Each episode of the 14-year-old Bandana Blues podcast brims with new discoveries

A cover for one of the episodes of the Bandana Blues podcast
A cover for one of the episodes of the Bandana Blues podcast

By the time you read this, the 711th episode of the Bandana Blues podcast will likely be out. It will be around 2 hours long and crammed with blues songs—25-30 of them or even more. The episode could have a theme, often related to what’s happening—such as the violence at the rally by white supremacists in Charlottesville; the devastation caused by a hurricane; or just a plain and simple celebration of something like Father’s Day. Or it may not. It could just be a string of great blues songs—many by musicians that you may never have heard before but also some that are celebrated old classics.

Last week, episode No.710 kicked off with a high-energy, guitar-fuelled instrumental titled Hot Pulldown, by the Wildcat O’Halloran Band based in west Massachusetts. Moving along, the 2-hour stream had an eclectic mix of blues songs. There was the late Irish bluesman Gary Moore’s Driftin’ from his superb 1995 album, Blues For Greeny, an album Moore had dedicated to Peter Green, British blues-rock guitarist and founder of blues-rock band Fleetwood Mac. All the songs on that album are compositions by Green (or Greenbaum, which is Green’s birth surname) but Moore reincarnates every one of them with his fiery guitar licks. When you listen to Moore’s solos on Blues For Greeny, which is one of his best albums, or for that matter on any of his 20 albums released between 1973 and 2008, you can’t help wondering why he’s so underrated and why even many hard-core blues fans may not have heard of him.

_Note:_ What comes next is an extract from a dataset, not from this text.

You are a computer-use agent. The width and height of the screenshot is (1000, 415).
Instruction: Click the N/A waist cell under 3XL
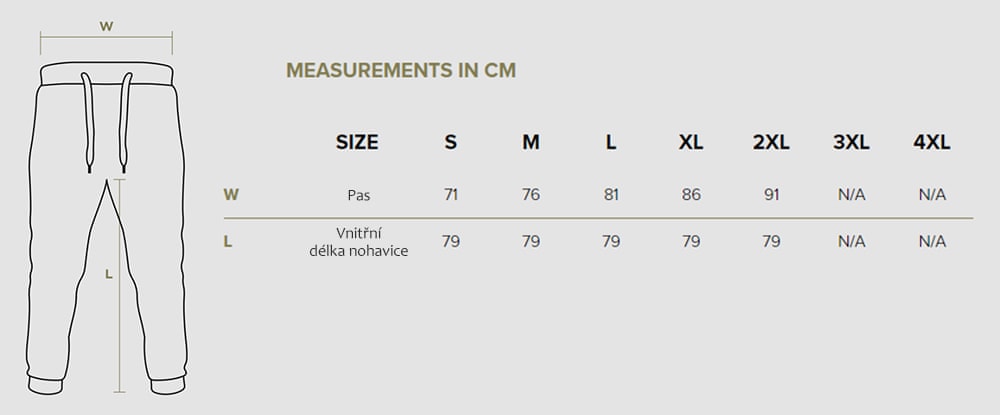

Moore is an example of blues musicians that the Bandana Blues podcast can help you discover. The podcast has early roots. Founded by Ted “Beardo" Dames, it began in 1999 on the Live365 network, an internet broadcasting system where users can set up their own internet radio stations by curating playlists. Then, in the early 2000s, Beardo started weekly podcasts of his playlist. He would play batches of songs non-stop, with short commentaries between each batch. Soon, he had a partner, a Dutch blues radio jockey from The Hague in the Netherlands who goes by the name Spinner.

Beardo and Spinner jointly created their weekly podcast: Typically, Beardo would kick off with a first batch of songs; then Spinner would play his; and then they would alternate again. The two complemented each other. Both would delve into the past and play classic blues musicians as well as spring contemporary surprises that you may never have heard of. Beardo would sprinkle his comments with a few, not many, sardonic comments on current affairs—Trump, the US economy, and so on. Spinner would occasionally add his picks of northern European bands, providing a taste of the vibrant blues scene in the region.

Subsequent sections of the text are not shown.